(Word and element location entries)
--
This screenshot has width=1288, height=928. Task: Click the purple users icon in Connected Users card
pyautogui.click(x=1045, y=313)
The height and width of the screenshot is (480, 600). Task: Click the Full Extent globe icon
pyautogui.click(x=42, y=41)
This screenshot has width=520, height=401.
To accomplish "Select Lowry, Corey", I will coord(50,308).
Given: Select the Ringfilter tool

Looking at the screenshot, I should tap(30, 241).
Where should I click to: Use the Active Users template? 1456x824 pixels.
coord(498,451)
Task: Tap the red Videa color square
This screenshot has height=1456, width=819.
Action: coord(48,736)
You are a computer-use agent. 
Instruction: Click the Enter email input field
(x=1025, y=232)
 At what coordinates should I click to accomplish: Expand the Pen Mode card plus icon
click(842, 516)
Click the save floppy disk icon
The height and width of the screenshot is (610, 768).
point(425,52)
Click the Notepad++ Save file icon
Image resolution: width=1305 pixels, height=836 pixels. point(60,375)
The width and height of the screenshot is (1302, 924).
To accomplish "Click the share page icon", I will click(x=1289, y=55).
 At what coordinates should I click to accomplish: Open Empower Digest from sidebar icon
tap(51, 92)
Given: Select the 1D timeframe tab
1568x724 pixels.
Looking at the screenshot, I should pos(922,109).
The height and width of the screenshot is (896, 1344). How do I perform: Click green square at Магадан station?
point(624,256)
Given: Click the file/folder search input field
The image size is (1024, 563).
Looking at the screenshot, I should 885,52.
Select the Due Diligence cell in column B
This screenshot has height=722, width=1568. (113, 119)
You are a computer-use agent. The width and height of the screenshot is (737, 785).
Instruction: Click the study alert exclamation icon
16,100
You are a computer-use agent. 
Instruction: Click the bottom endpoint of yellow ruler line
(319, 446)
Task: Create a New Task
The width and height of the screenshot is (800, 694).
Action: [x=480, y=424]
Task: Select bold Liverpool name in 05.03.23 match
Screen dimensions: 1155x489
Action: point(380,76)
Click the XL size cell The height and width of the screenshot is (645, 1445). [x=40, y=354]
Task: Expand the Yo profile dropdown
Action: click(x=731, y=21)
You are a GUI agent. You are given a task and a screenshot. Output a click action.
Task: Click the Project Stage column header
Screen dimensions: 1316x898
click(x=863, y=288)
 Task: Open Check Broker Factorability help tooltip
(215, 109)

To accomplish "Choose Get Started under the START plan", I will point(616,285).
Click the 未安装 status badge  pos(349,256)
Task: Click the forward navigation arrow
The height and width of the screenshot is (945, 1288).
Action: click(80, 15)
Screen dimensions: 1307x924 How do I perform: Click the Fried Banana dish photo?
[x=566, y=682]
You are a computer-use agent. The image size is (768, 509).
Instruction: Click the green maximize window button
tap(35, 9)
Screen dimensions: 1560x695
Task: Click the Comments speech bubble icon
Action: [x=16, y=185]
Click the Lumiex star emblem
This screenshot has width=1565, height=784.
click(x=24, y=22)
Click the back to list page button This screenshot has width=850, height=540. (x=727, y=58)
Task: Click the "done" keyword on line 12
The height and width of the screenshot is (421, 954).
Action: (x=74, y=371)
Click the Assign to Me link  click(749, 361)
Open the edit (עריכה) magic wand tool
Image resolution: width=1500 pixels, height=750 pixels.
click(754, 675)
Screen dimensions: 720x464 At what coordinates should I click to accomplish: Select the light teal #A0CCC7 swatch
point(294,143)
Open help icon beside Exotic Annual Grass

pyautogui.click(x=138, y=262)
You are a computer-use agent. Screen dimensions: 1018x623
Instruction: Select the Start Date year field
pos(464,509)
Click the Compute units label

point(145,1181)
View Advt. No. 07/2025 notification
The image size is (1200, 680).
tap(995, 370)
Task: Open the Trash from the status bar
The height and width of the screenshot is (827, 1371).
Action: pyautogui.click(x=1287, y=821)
--
### What you are asked to do:
Render the lines from the line containing "Click the 未安装" through the line containing "tap(995, 370)" as a Markdown table with the columns Row and Line, giving each line a row number and leaving out blank lines.

### Expected answer:
| Row | Line |
|---|---|
| 1 | Click the 未安装 status badge  pos(349,256) |
| 2 | Task: Click the forward navigation arrow |
| 3 | The height and width of the screenshot is (945, 1288). |
| 4 | Action: click(80, 15) |
| 5 | Screen dimensions: 1307x924 How do I perform: Click the Fried Banana dish photo? |
| 6 | [x=566, y=682] |
| 7 | You are a computer-use agent. The image size is (768, 509). |
| 8 | Instruction: Click the green maximize window button |
| 9 | tap(35, 9) |
| 10 | Screen dimensions: 1560x695 |
| 11 | Task: Click the Comments speech bubble icon |
| 12 | Action: [x=16, y=185] |
| 13 | Click the Lumiex star emblem |
| 14 | This screenshot has width=1565, height=784. |
| 15 | click(x=24, y=22) |
| 16 | Click the back to list page button This screenshot has width=850, height=540. (x=727, y=58) |
| 17 | Task: Click the "done" keyword on line 12 |
| 18 | The height and width of the screenshot is (421, 954). |
| 19 | Action: (x=74, y=371) |
| 20 | Click the Assign to Me link  click(749, 361) |
| 21 | Open the edit (עריכה) magic wand tool |
| 22 | Image resolution: width=1500 pixels, height=750 pixels. |
| 23 | click(754, 675) |
| 24 | Screen dimensions: 720x464 At what coordinates should I click to accomplish: Select the light teal #A0CCC7 swatch |
| 25 | point(294,143) |
| 26 | Open help icon beside Exotic Annual Grass |
| 27 | pyautogui.click(x=138, y=262) |
| 28 | You are a computer-use agent. Screen dimensions: 1018x623 |
| 29 | Instruction: Select the Start Date year field |
| 30 | pos(464,509) |
| 31 | Click the Compute units label |
| 32 | point(145,1181) |
| 33 | View Advt. No. 07/2025 notification |
| 34 | The image size is (1200, 680). |
| 35 | tap(995, 370) |